De Blasio hears from parent bloggers about universal pre-k
HOST INTRO: Mayor Bill DeBlasio swept into office last November promising to provide universal pre-K. And he’s pushed the issue particularly hard this week. On Tuesday he rallied support in Albany. Two days later he discussed the issue at a public forum with Cardinal Timothy M. Dolan. Today he capped his whirlwind week at City Hall, where he met with bloggers and parents to chat about his signature initiative. Rachel Vianna reports.
De Blasio wants to fund universal pre-K with a tax on the wealthiest New Yorkers. The most vocal opponent of de Blasio’s plan has been a fellow Democrat, Governor Andrew Cuomo. Cuomo says he can raise the money needed for statewide pre-K with existing funds in the state budget. But de Blasio says that won’t work because it might not be enough funding for his goal to add 41,000 full-day pre-k seats in two years.
That conflict has been raging for months, but it crested earlier this week when de Blasio visited Albany to promote his pre-K plan. Cuomo attended a competing Albany rally held by charter school leader Eva Moskowitz, a prominent political adversary of de Blasio. Many saw the move as an act of political gamesmanship.
And that’s what brings us to City Hall this afternoon, where de Blasio spoke with parent bloggers about universal pre-K and after-school programs.
Both de Blasio and Cuomo agree on how they want to improve education in New York. But critics say de Blasio’ s goal might be a bit too ambitious. For some parents like Adam Cohen, the way the program will be funded is not a priority.
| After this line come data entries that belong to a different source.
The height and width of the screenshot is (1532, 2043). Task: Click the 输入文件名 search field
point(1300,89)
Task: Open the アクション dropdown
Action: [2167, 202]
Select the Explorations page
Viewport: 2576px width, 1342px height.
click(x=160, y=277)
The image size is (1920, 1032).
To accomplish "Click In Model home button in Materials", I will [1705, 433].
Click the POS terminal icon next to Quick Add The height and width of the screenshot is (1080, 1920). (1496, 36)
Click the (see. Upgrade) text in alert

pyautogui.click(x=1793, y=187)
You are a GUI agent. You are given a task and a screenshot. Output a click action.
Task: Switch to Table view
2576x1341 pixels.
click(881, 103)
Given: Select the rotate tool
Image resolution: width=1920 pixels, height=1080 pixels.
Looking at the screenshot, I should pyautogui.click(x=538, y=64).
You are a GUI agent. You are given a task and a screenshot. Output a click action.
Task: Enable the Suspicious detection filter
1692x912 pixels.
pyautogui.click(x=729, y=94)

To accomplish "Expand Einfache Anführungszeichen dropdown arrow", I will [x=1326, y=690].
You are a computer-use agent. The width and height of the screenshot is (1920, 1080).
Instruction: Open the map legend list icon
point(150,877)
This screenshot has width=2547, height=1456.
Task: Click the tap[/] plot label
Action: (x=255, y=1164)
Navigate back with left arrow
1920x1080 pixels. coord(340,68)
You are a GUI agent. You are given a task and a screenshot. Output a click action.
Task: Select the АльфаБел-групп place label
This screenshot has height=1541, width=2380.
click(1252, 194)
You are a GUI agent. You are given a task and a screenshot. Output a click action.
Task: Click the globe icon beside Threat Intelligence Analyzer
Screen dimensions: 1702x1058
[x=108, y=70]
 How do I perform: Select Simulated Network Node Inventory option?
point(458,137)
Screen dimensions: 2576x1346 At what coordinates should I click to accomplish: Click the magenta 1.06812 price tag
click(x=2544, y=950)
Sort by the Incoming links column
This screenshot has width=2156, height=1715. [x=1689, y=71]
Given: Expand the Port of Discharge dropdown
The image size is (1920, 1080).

COHEN: The funding is just funding….they push money around and, yeah should we care? Yes. Should it come out of taxpayers? Yes, it will come out of taxpayers. Should it come out of the federal government grants? Absolutely. But we should also be very well aware that this is the betterment of our children.
Matt Schneider from the NYC Dads blog says that some parents don’t care about the politics but they aren’t sure that de Blasio has a handle on the logistics.
SCHNEIDER: There is a lot of logistics that have to be worked out. It’s nice to say that every child will have the opportunity but when you look at nyc and look at the overcrowded schools and look at the number of teachers we would need to fulfill these spots, it’s not something that will happen immediately by September.
Lance Somerfeld, co-founder of NYC Dads blog says that at the end of the day, what is important is that an agreement is reached. Rachel Vianna, Columbia Radio News.